Another manifestation of Karma neuroses comes when we think that we can't achieve our ambitions. We may recognize that we currently don't have the skill or are missing some resources in order to get what we want. Instead of going out and getting those skills and resources, we quit, or we feel we are unable to get them, and so we become depressed and stop trying. We can then view ourselves as no good, and incapable and can become jealous and envious of those who are already able to get what they want. We don't look closely enough to see what they did or how much work THEY had to do in order to get what they want.

This is how self-doubt and low self esteem get into our minds. If this happens with one or two of the things that we try to accomplish, we can end up feeling this way about anything that we try to achieve and can end up giving up altogether. This is often what happens to those who only do the first things that come to their mind. It is mostly the result of a lack of confidence, and a lack of hope. We do not believe there is anything that we can do to change our circumstances.

A lot of this is the result of a lack of patience and a lack of understanding of the setting up of causes and conditions. We often do not understand that our current circumstances are not fixed and unchangeable. They are the result of choices and decisions that we have made in the past. We can't resist the results of some of our past choices and we may not be able to avoid some of the results.
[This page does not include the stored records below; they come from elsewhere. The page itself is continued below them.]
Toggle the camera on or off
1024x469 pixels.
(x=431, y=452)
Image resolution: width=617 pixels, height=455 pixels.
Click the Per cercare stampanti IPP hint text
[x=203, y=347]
Our current situation is what we have to work with and we need to be patient with it while we are creating the conditions that will change our present circumstances.

A lot of this frustration comes from not accepting the fact that we're involved in a process. We also do not want to accept that some of the results of our previous goals were not what we originally intended.

In getting married and having children, there is the necessity of cleaning dirty diapers and providing for the survival of more people. There is also the potential for having to deal with others' sickness and not always being able to do much to help them or even the possibility of having to watch our children die before us. These things all come with marriage and children, but in the heat of the moment, when we say "I do", we don't think of all of these consequences of that one act.

When we bought that house, we mostly paid attention to the things that attracted us to it. The maintenance and problems that then come in the future are usually not thought about when we're making the purchase.

A lot of our goals and their consequences are not thought through very well. We then feel frustrated by the results and can give up hope. The result is that we can often limit our attempts at trying to accomplishing larger goals and dwell on our own inabilities or the inabilities of those around us, and dwell on the difference between what others have and what we have or dwell on the difference between where we are and where we want to be.

All of these neuroses come from grasping at various parts of the process of setting and accomplishing our goals. They come from viewing parts of the process as permananent, fixed, and unchangeable. It denies our own abilities and the possibility for change and improvement of our circumstances. In the process we stop ourselves from learning and developing and end up full of frustration about our circumstances and our own and others actions and abilities.